April 2008 2008
Hello everyone,
A few years ago, one often could see cleanly dressed young men traveling in pairs through the most remote islands of Polynesia: they were missionaries, bringing the gospel, Mormon, or Jehovah's witnesses. Nowadays, it's a new religion that is taking over in these islands: the religion of the Black Pearl, and its cultivation has brought to the islands prosperity with huge 4WDs and luxurious furniture for the beautiful residences that are being built.

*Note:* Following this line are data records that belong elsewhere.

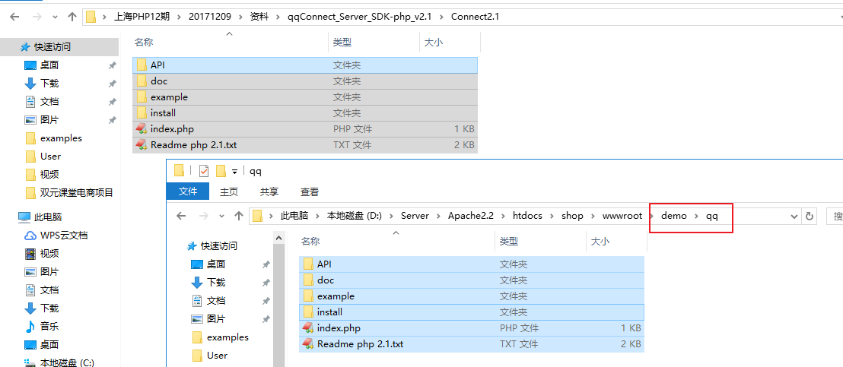This screenshot has width=843, height=367.
Task: Open WPS云文档 in the left sidebar
Action: click(64, 236)
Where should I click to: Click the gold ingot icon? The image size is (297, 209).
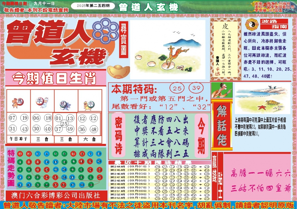tap(118, 72)
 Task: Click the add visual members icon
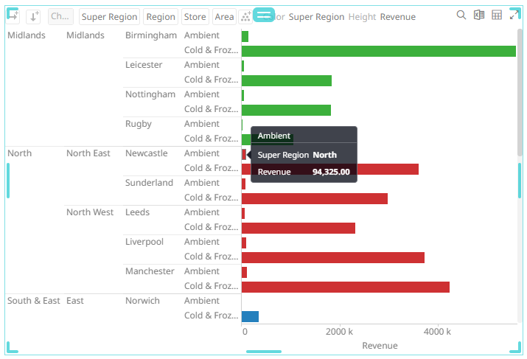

And the culture of the Black Pearl of Tahiti has attracted new silhouettes, in the Gambier islands, those of young, gracious Chinese girls that can be seen on the village's pathways, sheltering their white skin from the sun under small umbrellas: they have left their village in China to come here and graft the pears of Polynesian cultivators ( a few years ago, it was Japanese men who did the job, the arrival of these Chinese girls is rather recent). I have filmed and photographed to of them while they were dedicating two weeks to the grafting of close to ten thousand mother-of-pearl oysters, carefully inserting inside the huge oysters, which are grown, hanging in the sea from floats in Mangareva's lagoon, a "nucleus" a perfect sphere carved from a shell that grows at the bottom of the Mississippi : indeed, your Black Pearl of Tahiti is 99,99 % American made... but it is the mother of pearl that will deposit on this sphere that will give the pearl its value. These young women know perfectly the anatomy of the oyster ( which very few Polynesians have yet been able to study), and they know perfectly where to insert the nucleus, as well as small fragments of the flesh of another oyster known for the beautiful color it gives its pearls.
The setting in which this Sino-Polynesian grafting, you know it, it's Akamaru's lagoon, and the small fare of my friend Bertrand, who lives here with his wife Lucie and their two pretty daughters in a floating home he has built with his own two hands. Cultivating pearls is not a gold mine, it's a tough job, and the times for grafting and for gathering the pearls are are two of the most important times of this work.
I will tell you in detail next month my recent shooting for my sponsor Atol in South Africa; for the present, I have to fly back to France: I will preside to the opening of a great exhibition abot corals in danger at the Oceanopolis in Brest, in Brittany.